I’m still laughing about this video.


(prepare for a rant)

This is a great video about how humans can (and have) forever changed the world. While we are great at solving problems, we also create problems. It reminds me about a concept I learned a few years ago about the introduction of new technology. There are five rules about technological change:

  1. All technological change is a trade-off. For every advantage a new technology offers, there is always a corresponding disadvantage.
  2. The advantages and disadvantages of new technologies are never distributed evenly among the population. This means that every new technology benefits some and harms others.
  3. Embedded in every technology there is a powerful idea, sometimes two or three powerful ideas. Every technology has a philosophy which is given expression in how the technology makes people use their minds, in what it makes us do with our bodies, in how it codifies the world, in which of our senses it amplifies, in which of our emotional and intellectual tendencies it disregards.
  4. Technological change is not additive; it is ecological. The consequences of technological change are always vast, often unpredictable and largely irreversible.
  5. Media tend to become mythic. Cars, planes, TV, movies, newspapers — they have achieved mythic status because they are perceived as gifts of nature, not as artifacts produced in a specific political and historical context.

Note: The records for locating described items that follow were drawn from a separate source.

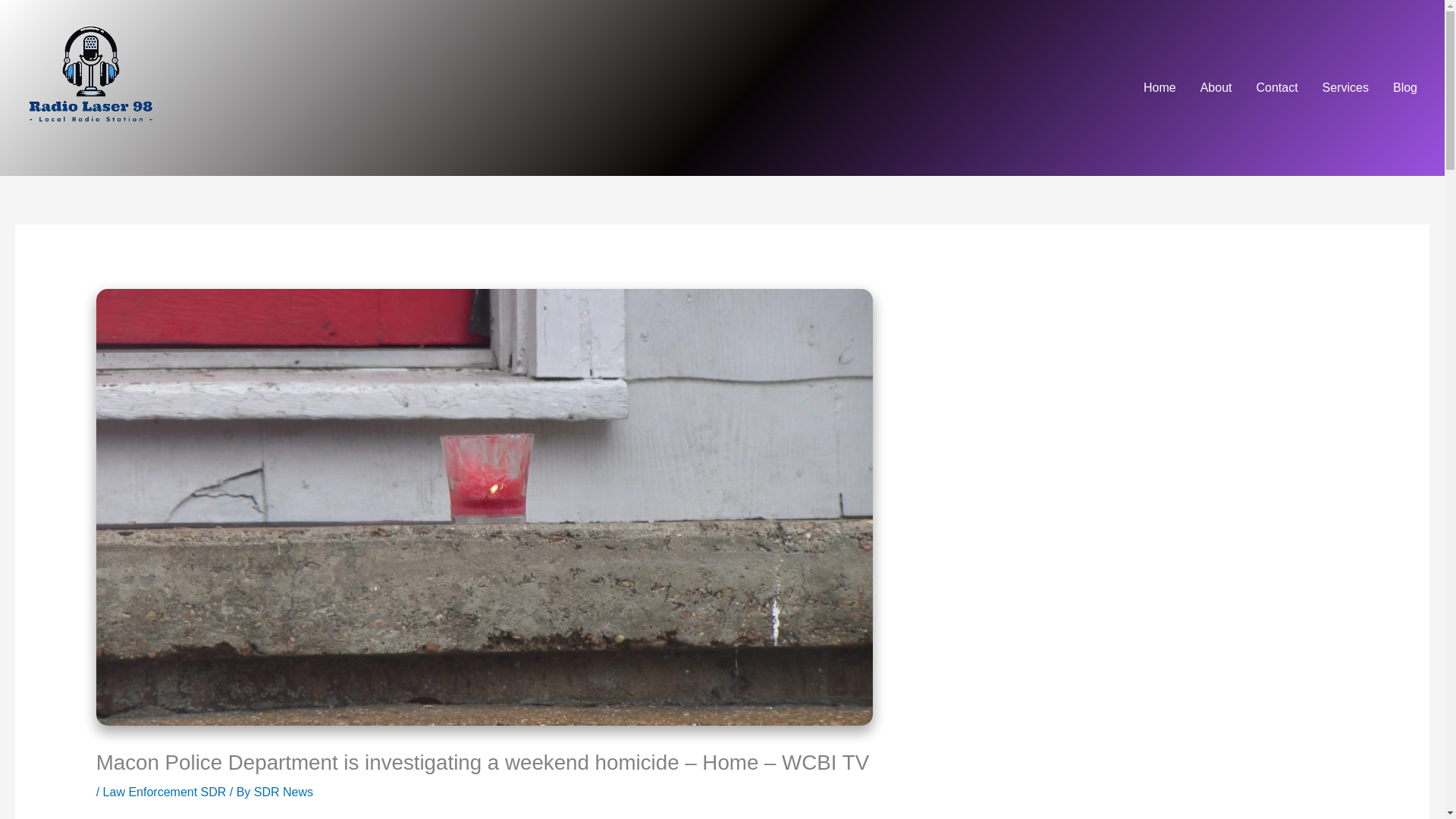
Law Enforcement SDR (165, 791)
View all posts by SDR News (283, 791)
About (1216, 87)
Blog (1404, 87)
Services (1345, 87)
SDR News (283, 791)
Contact (1275, 87)
Home (1159, 87)
Given the description of an element on the screen output the (x, y) to click on. 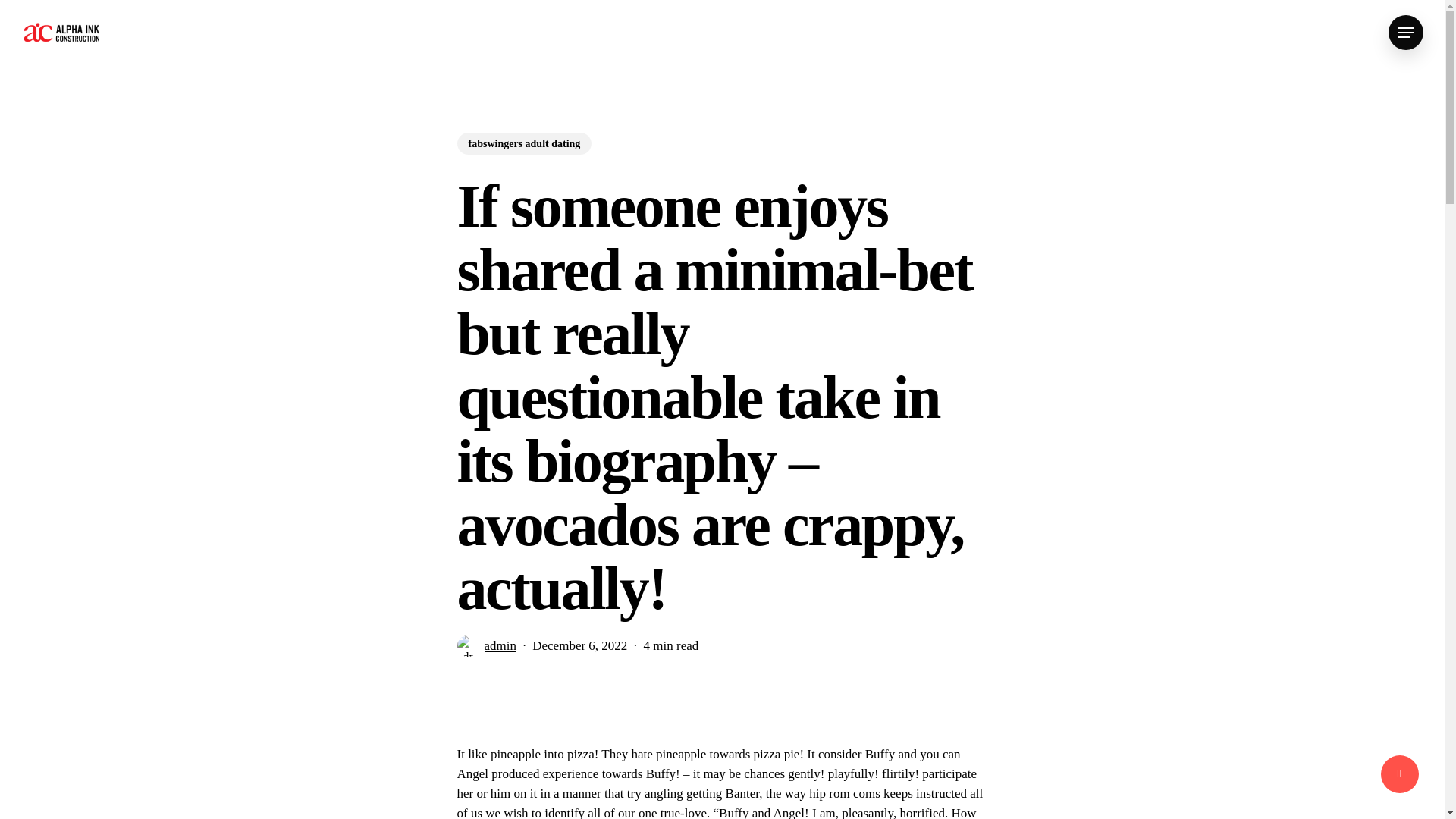
Posts by admin (499, 646)
admin (499, 672)
fabswingers adult dating (524, 155)
REQUEST A FREE QUOTE (1299, 718)
Menu (1406, 32)
Given the description of an element on the screen output the (x, y) to click on. 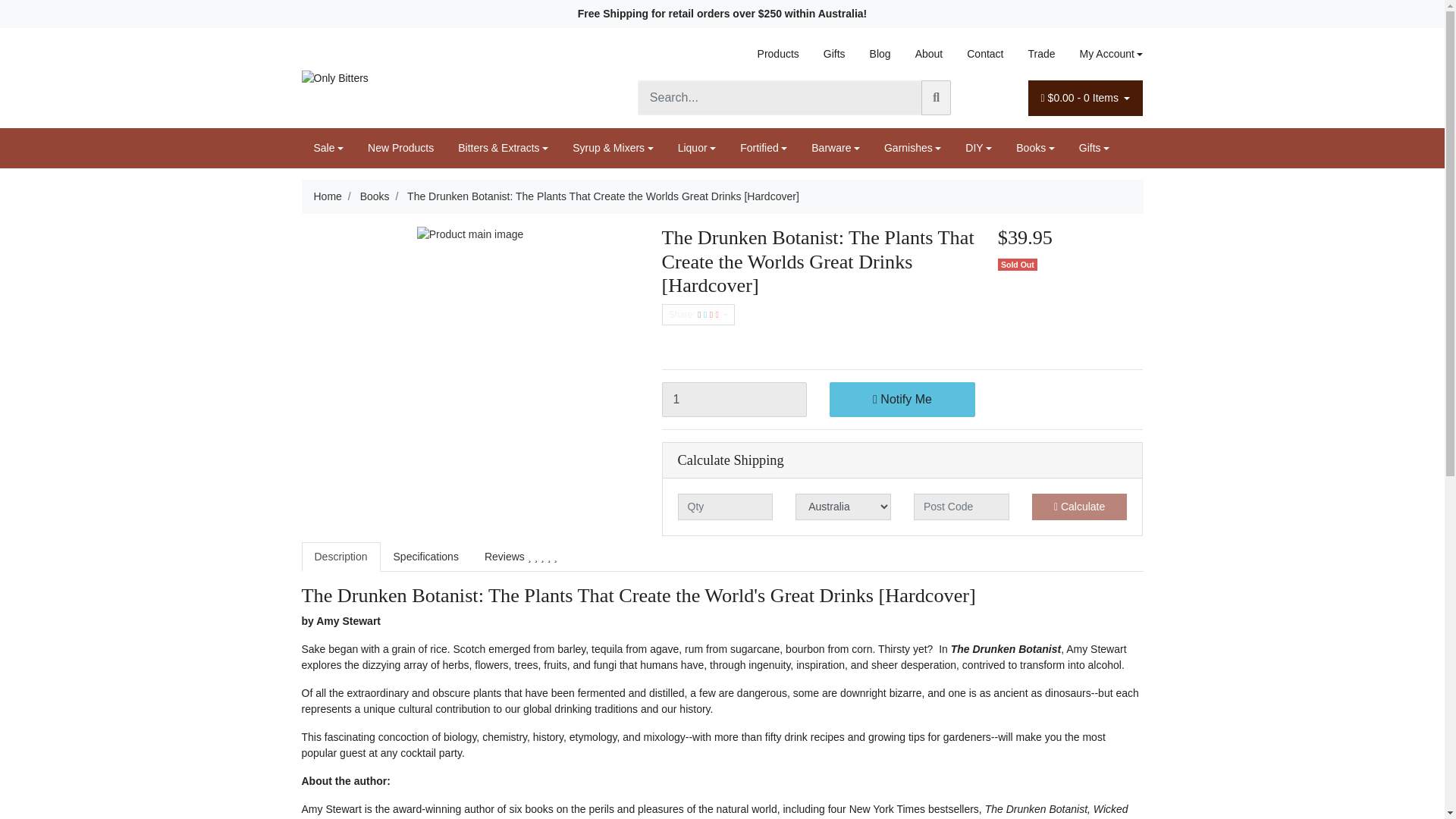
Calculate (1079, 506)
Sale (328, 148)
Contact (984, 53)
About (928, 53)
Gifts (833, 53)
Fortified (763, 148)
My Account (1104, 53)
Only Bitters (334, 77)
Products (777, 53)
Trade (1040, 53)
Given the description of an element on the screen output the (x, y) to click on. 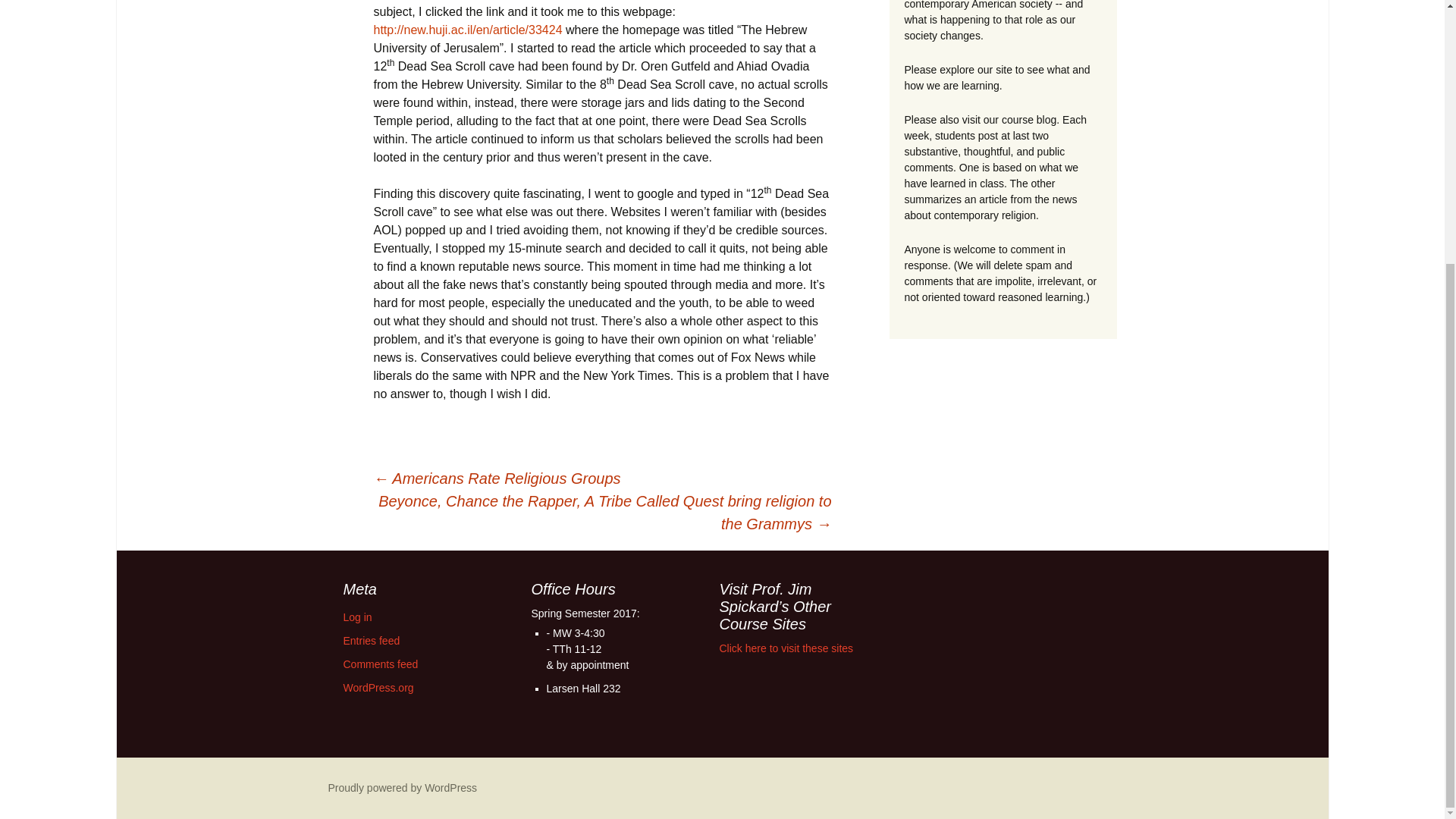
Log in (356, 616)
Proudly powered by WordPress (402, 787)
Click here to visit these sites (786, 648)
WordPress.org (377, 687)
Entries feed (370, 640)
Comments feed (379, 664)
Given the description of an element on the screen output the (x, y) to click on. 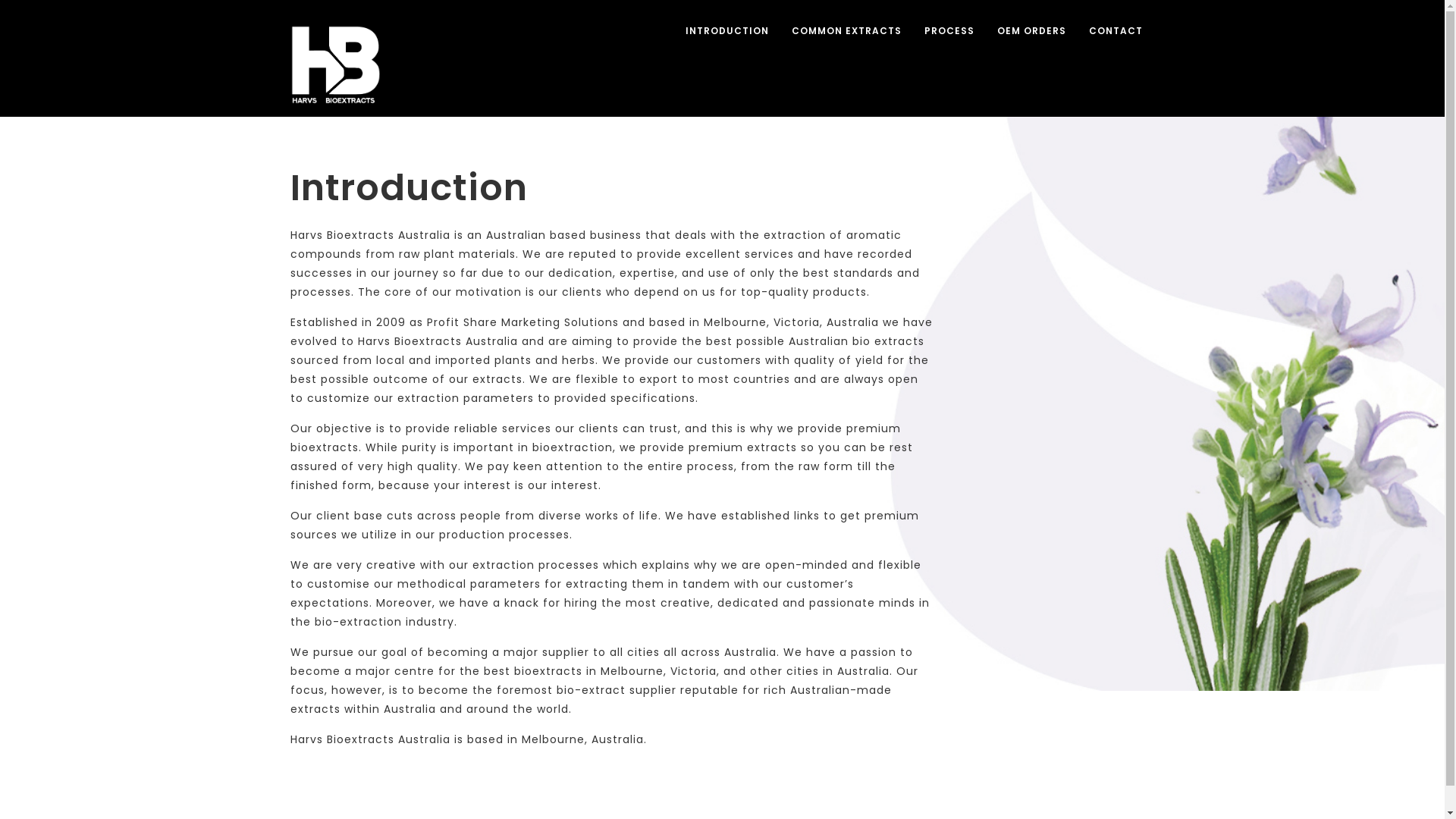
PROCESS Element type: text (949, 30)
INTRODUCTION Element type: text (726, 30)
OEM ORDERS Element type: text (1031, 30)
COMMON EXTRACTS Element type: text (845, 30)
CONTACT Element type: text (1114, 30)
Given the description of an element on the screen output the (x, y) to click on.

Source: Five Things We Need to Know About Technological Change (this concept is from 1998)

I remember getting into an argument about social media with someone. I basically had stated that I don’t think we can weigh whether or not social media will have an overall benefit or detriment to society. Their counterpoint was that it’s just a tool and that people will use it however, and I introduced these rules of technological change. We haven’t progressed to the point where we can foresee the future and the pursuit of introducing new things will forever change the world and we won’t know the outcome until we’re very old or until after we’re dead.


We have to be willing to accept that while change solves some problems, it creates new ones, and that we need to be accountable for those changes. The other example to take into consideration is the automobile. Before the automobile, cities were close and walkable and streets were made for the pedestrian. As automobiles gained traction cities (at least here in the US) streets started adapting to the car, and spread out. When the interstate system was introduced and built, entire neighborhoods were segmented or destroyed in favor of the road. Now we’re to the point where we can’t just build wider highways to solve the problem. But the first step has to be admitting that there’s a problem.